気温が18〜20℃ぐらいになるような時期を選びましょう。庭など屋外で育てる場合は、3〜4月上旬ごろに種まきをします。
・猫草の用土
乾燥した場所に自生する猫草といわれるエンバクやオオムギなどは、水はけのある土で元気よく育ちます。水はけが悪くて粘土質のような硬い土では、根腐れが起こりやすく、枯れてしまうことも。
球根を植え付ける前に、土に赤玉土、腐葉土を混ぜて、排水性・通気性をよくしておきましょう。

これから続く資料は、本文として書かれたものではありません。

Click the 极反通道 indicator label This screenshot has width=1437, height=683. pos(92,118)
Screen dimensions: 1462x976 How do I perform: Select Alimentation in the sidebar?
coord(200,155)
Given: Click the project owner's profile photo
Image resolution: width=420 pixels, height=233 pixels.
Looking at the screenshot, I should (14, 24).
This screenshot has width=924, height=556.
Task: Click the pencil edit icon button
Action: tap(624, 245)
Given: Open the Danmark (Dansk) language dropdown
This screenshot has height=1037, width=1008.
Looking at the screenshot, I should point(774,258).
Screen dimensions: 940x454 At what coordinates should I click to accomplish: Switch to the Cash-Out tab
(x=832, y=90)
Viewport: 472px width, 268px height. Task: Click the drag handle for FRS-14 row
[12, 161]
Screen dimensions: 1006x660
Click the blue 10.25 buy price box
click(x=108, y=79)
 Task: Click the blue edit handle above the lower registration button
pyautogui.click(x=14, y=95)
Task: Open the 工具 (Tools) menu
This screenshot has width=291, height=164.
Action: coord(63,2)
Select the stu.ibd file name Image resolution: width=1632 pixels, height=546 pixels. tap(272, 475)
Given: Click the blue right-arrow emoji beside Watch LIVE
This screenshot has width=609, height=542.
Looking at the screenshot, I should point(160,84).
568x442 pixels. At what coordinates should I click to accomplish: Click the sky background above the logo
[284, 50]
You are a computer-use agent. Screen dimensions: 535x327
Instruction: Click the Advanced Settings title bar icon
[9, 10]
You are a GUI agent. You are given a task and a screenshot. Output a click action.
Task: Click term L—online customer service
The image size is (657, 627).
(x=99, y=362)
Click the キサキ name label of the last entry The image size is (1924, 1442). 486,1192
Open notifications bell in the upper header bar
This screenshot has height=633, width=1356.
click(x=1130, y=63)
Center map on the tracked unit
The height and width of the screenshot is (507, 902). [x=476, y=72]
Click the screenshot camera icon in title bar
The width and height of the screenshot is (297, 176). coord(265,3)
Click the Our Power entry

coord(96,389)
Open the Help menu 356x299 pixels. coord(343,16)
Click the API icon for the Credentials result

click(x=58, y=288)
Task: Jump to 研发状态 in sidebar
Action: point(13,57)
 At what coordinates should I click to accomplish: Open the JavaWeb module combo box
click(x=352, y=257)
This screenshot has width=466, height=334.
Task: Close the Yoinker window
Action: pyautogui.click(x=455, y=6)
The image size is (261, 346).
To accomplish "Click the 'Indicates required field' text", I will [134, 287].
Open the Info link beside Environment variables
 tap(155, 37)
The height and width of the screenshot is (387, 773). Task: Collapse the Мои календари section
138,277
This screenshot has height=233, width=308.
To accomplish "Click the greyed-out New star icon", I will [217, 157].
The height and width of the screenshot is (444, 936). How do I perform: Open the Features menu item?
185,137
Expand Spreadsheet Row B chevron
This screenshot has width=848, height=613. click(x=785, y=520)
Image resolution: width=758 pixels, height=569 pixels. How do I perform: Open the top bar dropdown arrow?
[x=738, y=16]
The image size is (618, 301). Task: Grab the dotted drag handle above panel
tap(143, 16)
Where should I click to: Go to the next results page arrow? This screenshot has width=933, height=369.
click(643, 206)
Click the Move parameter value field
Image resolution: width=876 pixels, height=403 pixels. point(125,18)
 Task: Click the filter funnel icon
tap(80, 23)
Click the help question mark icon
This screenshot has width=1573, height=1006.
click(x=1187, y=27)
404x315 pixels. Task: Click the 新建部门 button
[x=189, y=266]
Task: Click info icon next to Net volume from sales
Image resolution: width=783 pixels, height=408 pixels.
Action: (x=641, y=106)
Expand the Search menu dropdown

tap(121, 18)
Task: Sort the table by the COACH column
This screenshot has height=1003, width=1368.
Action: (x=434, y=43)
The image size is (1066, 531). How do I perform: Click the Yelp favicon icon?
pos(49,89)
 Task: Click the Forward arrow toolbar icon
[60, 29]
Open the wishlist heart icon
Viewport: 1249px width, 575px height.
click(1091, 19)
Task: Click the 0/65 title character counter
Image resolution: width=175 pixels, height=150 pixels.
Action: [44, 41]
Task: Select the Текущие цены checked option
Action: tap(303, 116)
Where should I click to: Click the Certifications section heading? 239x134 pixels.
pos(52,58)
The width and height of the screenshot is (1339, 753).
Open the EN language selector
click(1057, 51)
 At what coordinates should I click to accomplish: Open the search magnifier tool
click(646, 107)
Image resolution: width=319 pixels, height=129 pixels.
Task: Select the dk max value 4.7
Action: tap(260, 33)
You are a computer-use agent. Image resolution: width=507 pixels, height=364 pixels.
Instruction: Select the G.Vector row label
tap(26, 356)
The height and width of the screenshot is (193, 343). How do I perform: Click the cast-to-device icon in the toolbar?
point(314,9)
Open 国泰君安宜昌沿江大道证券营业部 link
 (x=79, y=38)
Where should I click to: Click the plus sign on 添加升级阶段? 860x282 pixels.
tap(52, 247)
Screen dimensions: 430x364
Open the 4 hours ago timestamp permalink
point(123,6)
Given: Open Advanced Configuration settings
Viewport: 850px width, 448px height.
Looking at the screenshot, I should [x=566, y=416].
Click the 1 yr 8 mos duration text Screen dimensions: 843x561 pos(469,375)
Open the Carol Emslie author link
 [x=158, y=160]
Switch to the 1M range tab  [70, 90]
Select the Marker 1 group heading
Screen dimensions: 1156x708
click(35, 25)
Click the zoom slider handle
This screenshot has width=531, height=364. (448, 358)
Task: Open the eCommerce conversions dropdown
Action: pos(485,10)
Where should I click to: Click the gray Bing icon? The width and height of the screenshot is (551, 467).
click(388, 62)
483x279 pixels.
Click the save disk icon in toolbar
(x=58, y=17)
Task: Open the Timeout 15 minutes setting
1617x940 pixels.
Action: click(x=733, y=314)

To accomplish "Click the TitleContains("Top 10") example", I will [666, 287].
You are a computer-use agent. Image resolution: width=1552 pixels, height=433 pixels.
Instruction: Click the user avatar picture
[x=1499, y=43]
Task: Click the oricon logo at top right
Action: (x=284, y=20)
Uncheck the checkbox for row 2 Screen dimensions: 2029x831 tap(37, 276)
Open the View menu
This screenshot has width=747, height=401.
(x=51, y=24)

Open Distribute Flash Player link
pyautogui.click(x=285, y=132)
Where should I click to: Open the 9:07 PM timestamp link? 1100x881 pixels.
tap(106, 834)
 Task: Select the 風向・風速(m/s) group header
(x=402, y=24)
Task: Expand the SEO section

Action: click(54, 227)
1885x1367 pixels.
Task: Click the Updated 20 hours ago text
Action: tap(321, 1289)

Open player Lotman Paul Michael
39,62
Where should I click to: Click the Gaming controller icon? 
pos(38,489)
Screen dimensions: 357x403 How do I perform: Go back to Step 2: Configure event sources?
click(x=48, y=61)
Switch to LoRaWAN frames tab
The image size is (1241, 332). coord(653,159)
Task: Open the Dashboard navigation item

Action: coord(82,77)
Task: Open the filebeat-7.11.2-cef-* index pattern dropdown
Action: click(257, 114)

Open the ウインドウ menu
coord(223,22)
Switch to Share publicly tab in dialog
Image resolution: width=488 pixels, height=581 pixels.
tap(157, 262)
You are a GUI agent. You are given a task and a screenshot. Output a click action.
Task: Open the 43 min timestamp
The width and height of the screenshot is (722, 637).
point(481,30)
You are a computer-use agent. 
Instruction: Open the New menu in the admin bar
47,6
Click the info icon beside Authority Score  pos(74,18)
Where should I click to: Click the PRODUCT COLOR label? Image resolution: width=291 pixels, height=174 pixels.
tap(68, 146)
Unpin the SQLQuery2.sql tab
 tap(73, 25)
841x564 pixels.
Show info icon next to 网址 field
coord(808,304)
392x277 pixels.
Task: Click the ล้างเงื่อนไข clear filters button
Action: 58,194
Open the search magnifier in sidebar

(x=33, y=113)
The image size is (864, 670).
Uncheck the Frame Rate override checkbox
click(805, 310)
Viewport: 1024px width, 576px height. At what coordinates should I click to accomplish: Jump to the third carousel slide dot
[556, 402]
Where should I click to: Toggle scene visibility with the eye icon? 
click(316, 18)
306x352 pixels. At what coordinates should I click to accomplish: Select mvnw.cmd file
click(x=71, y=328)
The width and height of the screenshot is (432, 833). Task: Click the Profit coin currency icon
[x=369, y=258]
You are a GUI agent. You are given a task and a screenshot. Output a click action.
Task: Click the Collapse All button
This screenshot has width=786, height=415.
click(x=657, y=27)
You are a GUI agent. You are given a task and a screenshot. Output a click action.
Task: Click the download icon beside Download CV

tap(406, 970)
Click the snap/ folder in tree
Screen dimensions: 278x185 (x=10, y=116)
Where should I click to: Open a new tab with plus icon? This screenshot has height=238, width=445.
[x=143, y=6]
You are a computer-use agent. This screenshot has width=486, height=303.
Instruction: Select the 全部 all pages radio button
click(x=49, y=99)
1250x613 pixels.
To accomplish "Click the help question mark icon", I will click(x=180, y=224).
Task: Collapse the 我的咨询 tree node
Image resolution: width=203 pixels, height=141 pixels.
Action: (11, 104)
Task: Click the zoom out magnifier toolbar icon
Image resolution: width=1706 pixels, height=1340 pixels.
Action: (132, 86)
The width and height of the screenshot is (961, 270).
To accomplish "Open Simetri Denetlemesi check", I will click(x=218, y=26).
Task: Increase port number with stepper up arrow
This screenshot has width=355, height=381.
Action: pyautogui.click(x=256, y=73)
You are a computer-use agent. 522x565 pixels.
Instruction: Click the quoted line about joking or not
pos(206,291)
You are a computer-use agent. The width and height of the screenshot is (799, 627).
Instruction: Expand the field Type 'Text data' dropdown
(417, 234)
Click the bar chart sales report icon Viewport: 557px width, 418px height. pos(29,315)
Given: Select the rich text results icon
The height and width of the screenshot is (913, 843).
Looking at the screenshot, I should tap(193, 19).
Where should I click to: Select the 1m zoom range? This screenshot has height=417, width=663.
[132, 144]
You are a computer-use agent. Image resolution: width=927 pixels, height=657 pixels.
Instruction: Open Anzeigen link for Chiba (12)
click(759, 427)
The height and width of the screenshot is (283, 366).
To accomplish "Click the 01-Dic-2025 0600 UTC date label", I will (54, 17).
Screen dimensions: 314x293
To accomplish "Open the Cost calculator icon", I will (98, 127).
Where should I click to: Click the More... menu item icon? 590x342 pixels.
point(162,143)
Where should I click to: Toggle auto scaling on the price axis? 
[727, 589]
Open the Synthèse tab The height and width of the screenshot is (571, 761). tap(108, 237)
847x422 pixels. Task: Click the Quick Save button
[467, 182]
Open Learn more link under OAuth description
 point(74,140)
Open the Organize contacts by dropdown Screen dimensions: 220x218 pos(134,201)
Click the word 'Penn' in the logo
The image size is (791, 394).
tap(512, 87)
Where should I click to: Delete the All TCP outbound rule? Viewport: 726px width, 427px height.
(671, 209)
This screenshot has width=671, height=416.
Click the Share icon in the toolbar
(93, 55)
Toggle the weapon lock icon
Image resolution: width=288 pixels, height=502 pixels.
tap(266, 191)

初心者の方は、ホームセンターなど市販で売っている草花用の培養土を使うと、混ぜる手間がなくておすすめです。排水性がよければ、鉢底石を入れる必要もありませんよ!
・種まきの仕方
実を収穫するためではない猫草は、種同士の間隔は気にせずに、ばらまきで問題ありません。3号鉢(直径9cm)程度で80〜100粒ほどまけば十分です。土の上にパラパラとまき、手のひらで軽く押し付けるように土を被せましょう。
・猫草の水やり
種がまけたら、水をたっぷりと与えます。土が乾燥していると、発芽しにくくなってしまうので注意してくださいね。
・猫草の収穫
種まきから2〜4日ほどで発芽し、7〜10日ほどで収穫できるほどのサイズに。鉢植えの状態でそのまま猫に食べさせるのでも大丈夫です。
【苗から栽培】猫草の育て方
苗で購入した猫草は、買ってきたその日から収穫して猫に与えることができます。
・猫草の育てる場所
猫草は日当たりと風通しがよい場所で元気に育ちます。日当たりと風通しが悪いと、葉の先から変色してしまったり、根元にカビが生えてしまったりする場合も。明るい窓際や、ベランダに置いて管理するようにしましょう。
・猫草の水やり
猫草は、土の表面が乾いて白っぽくなったら水やりをします。乾燥気味で育てると、根腐れが起きにくく、長持ちしやすいです。土がいつまでも湿った状態でいると、根元から白いカビが生えてしまい、徐々に枯れてしまいます。
・猫草の収穫
猫草を買ってきた日に収穫または、5cm程度新しく伸びたら、葉先から10cmほどカットして与えましょう。
猫草は自然に枯れていく
猫が食べ続けた猫草は、育ちにくくなり次第に黄色く枯れ始めます。葉が生えそろってから1〜3ヶ月ほどで自然に枯れますが、猫が食べる頻度によっては1〜3週間で枯れてしまう場合も。
一度枯れてしまった株は、もう一度新芽を伸ばすことはないので、処分をして新しい種や苗を購入してくださいね。
おわりに
猫にとって決して必要ではない猫草。気になる方は一度猫草の苗を購入し、試しに猫に与えて様子をみてみるといいです。猫がよく食べるようであれば、種を購入して育ててみましょう!